En parallèle, de nouvelles expérimentations animales sont venues enrichir le sujet en suggérant que la phase « critique » pourrait dépasser la période in utero et s’étendre sur la période post-natale précoce. Dans ces travaux, les auteurs montrent en effet que la façon dont on nourrit le petit rat juste après la naissance peut changer pour le restant de ces jours sa trajectoire pondérale. « Si le petit rat est sous-nutri dans les 2/3 premiers jours de vie, il va rester de faible poids tout au long de sa vie même s’il est alimenté normalement par la suite. En revanche si la sous-nutrition est infligée un peu plus tard, le raton va maigrir sur le moment, mais il récupérera ensuite un développement pondéral normal dès lors qu’on l’alimentera à nouveau correctement. » D’où l’idée d’une fenêtre de sensibilité précoce pendant laquelle certains événements ou expositions laisseraient des traces déterminantes pour l’avenir.
Depuis, d’autres travaux ont montré que ce constat vaut aussi pour l’espèce humaine avec une période critique évaluée aux 1 000 premiers jours de vie, soit toute la grossesse et la petite enfance jusqu’à l’âge de 2 ans. « Dans cette période où le fœtus et l’enfant sont en développement rapide, les aspects nutritionnels jouent un rôle majeur, confirme le Dr Marie-Aline Charles, mais il semble aussi que d’autres facteurs environnementaux, au sens large, puissent intervenir et influencer la santé ultérieure. » L’anxiété maternelle a été incriminée avec de nombreuses données chez l’animal montrant qu’un stress important de la mère pendant la grossesse ou en post-natal immédiat peut se traduire à long terme par l’apparition de troubles cognitifs. L’exposition à des contaminants toxiques a aussi été pointée du doigt, comme pour les perturbateurs endocriniens suspectés d’avoir une influence néfaste sur le système reproductif voire sur les systèmes adipeux du jeune adulte. Des questions se posent aussi sur l’impact à long terme des infections de la toute petite enfance.
... À l’épigénétique
Reste à comprendre « comment quelque chose qui se passe si tôt dans la vie joue sur la santé des adultes, si longtemps après... », questionne le Dr Charles.?À ce titre, l’épigénétique apporte des éléments de réponse et donne une plausibilité biologique à toutes ces observations, « même si le décryptage précis des mécanismes en cause n’en est encore qu’à ces débuts ». En fait, l’exposition précoce à certains facteurs environnementaux pourrait non pas modifier le gène en lui-même mais plutôt venir moduler son expression. Par des mécanismes de méthylation/déméthylation, onphosphorylation/déphosphorylation..., de la molécule d'ADN mais aussi des histones, ces expositions précoces pourraient par exemple rendre la chromatine plus ou moins condensée et donc les gènes plus ou moins accessibles à la transcription.

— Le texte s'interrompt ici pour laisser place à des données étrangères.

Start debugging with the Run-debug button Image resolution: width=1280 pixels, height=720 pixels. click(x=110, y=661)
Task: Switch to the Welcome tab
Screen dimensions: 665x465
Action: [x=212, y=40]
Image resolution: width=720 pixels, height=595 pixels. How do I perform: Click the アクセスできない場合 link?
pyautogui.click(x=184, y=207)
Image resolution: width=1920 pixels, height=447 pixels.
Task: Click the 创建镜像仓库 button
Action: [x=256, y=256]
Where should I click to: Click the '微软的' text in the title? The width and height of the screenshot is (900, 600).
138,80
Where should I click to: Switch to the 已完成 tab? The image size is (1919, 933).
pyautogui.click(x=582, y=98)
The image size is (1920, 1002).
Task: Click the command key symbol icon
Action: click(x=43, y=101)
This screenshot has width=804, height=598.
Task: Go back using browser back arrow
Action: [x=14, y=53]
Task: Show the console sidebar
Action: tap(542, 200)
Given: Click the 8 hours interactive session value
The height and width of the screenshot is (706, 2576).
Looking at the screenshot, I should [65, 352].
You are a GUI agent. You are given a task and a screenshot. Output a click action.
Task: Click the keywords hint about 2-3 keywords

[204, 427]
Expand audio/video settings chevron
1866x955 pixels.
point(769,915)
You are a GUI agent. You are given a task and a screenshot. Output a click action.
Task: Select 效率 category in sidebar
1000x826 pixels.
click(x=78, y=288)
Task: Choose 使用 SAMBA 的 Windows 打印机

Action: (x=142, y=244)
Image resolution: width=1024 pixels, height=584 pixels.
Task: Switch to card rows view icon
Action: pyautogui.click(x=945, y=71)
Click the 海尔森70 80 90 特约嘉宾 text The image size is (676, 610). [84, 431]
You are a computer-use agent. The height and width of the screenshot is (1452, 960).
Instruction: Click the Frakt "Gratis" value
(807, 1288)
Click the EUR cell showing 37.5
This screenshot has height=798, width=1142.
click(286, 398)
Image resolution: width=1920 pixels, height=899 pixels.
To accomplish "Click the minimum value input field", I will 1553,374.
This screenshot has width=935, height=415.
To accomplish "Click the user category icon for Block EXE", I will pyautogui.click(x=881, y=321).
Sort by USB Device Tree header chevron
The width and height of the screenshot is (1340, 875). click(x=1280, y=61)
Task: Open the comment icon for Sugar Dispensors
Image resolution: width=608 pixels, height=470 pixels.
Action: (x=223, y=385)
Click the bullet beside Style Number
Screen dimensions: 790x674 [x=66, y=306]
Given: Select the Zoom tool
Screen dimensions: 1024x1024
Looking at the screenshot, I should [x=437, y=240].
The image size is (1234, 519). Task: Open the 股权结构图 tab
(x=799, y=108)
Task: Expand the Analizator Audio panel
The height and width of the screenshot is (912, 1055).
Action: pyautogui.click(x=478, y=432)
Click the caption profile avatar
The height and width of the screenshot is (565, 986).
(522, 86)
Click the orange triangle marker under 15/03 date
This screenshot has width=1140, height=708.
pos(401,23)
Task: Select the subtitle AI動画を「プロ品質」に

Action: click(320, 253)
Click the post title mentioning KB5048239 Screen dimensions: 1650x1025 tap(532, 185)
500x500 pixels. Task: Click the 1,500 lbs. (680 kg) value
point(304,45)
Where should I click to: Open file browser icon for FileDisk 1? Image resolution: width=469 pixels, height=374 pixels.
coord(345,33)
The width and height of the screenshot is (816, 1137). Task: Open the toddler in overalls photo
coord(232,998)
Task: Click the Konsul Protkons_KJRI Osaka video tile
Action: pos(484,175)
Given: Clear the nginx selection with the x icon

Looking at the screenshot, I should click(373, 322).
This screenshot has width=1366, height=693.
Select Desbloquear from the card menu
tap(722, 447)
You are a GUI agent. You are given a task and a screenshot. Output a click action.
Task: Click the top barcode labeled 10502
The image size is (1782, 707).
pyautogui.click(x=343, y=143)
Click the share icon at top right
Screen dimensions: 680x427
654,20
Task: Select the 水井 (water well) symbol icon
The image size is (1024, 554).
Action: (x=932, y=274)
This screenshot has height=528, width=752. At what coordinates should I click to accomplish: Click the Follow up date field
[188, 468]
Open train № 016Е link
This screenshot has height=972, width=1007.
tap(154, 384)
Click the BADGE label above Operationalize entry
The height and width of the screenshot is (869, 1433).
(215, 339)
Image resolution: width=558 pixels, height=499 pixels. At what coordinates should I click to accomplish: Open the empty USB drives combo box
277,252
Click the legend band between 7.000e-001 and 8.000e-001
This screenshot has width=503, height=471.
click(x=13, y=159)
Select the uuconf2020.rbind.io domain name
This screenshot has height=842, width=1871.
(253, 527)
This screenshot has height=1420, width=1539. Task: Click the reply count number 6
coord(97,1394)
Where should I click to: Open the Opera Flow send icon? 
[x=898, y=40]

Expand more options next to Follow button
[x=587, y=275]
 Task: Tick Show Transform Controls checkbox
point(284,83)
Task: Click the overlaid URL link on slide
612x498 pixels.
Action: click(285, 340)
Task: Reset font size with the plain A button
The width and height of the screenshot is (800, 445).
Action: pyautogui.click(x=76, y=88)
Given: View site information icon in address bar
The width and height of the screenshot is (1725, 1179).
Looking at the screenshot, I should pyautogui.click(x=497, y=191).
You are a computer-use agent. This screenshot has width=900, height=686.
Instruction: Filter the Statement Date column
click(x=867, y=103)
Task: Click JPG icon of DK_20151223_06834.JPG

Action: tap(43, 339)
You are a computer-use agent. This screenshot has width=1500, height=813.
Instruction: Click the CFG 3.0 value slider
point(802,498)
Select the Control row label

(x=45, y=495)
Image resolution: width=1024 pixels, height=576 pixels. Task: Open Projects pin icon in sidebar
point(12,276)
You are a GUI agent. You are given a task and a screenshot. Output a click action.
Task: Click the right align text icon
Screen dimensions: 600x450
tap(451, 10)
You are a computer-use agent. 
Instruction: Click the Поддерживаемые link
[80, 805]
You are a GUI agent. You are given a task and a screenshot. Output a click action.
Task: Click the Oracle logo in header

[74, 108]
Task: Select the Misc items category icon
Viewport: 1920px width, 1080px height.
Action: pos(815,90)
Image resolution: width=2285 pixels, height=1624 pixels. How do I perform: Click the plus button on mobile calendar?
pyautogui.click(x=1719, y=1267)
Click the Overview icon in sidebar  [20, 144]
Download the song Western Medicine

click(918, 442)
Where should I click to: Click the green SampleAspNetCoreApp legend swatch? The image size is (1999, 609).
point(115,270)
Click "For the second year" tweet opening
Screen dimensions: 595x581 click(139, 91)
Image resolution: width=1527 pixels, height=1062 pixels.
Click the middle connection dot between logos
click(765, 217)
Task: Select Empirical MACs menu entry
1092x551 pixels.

Reste aussi à savoir quoi faire en pratique de toutes ces nouvelles données.
À terme, « on pourra essayer de prévenir certaines expositions néfastes », espère le Dr Marie-Aline Charles tout en reconnaissant « que toutes ne sont pas évitables ». L’idée est aussi de pouvoir intervenir en aval pour ne pas aggraver le phénomène. Par exemple, « les enfants de petit poids de naissance risque encore plus de développer une obésité s’ils sont, en sus, exposés à une surnutrition ultérieure ». Enfin, « on peut imaginer proposer un suivi renforcé aux enfants dont on sait qu’ils ont été exposés au début de leur vie à des situations potentiellement délétères ».